Given data:
%%
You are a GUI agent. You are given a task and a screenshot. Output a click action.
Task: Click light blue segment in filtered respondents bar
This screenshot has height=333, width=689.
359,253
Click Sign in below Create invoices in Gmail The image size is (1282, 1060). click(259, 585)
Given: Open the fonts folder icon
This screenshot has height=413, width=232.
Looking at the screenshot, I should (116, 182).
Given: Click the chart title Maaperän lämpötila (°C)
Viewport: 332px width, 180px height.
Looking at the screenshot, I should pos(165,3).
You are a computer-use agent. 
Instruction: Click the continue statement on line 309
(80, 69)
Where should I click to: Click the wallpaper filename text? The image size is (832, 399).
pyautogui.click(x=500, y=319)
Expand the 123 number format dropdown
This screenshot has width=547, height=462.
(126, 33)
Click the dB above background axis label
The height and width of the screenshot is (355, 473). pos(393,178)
%%
%%
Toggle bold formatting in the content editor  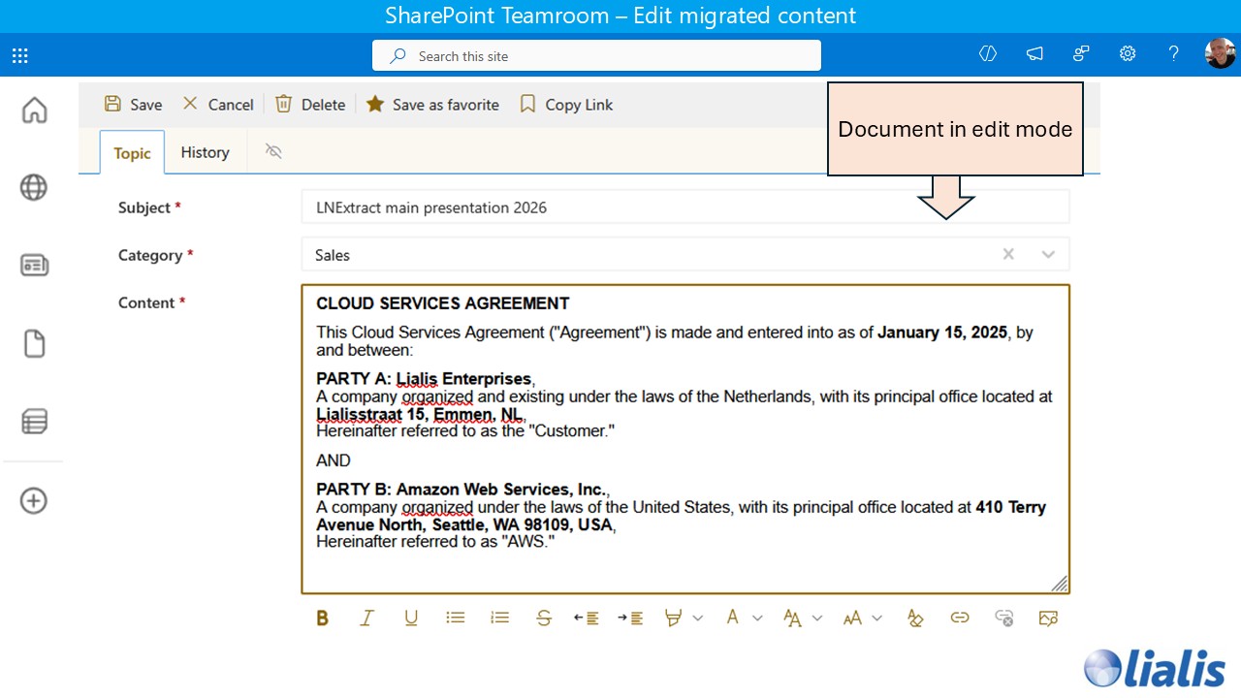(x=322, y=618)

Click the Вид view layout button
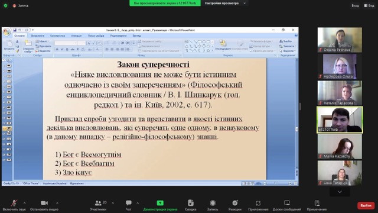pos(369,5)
%%
Pull every line holding "agent" out of the records.

Response for this exercise:
You are a GUI agent. You are given a task and a screenshot. Output a click action.
You are a computer-use agent. 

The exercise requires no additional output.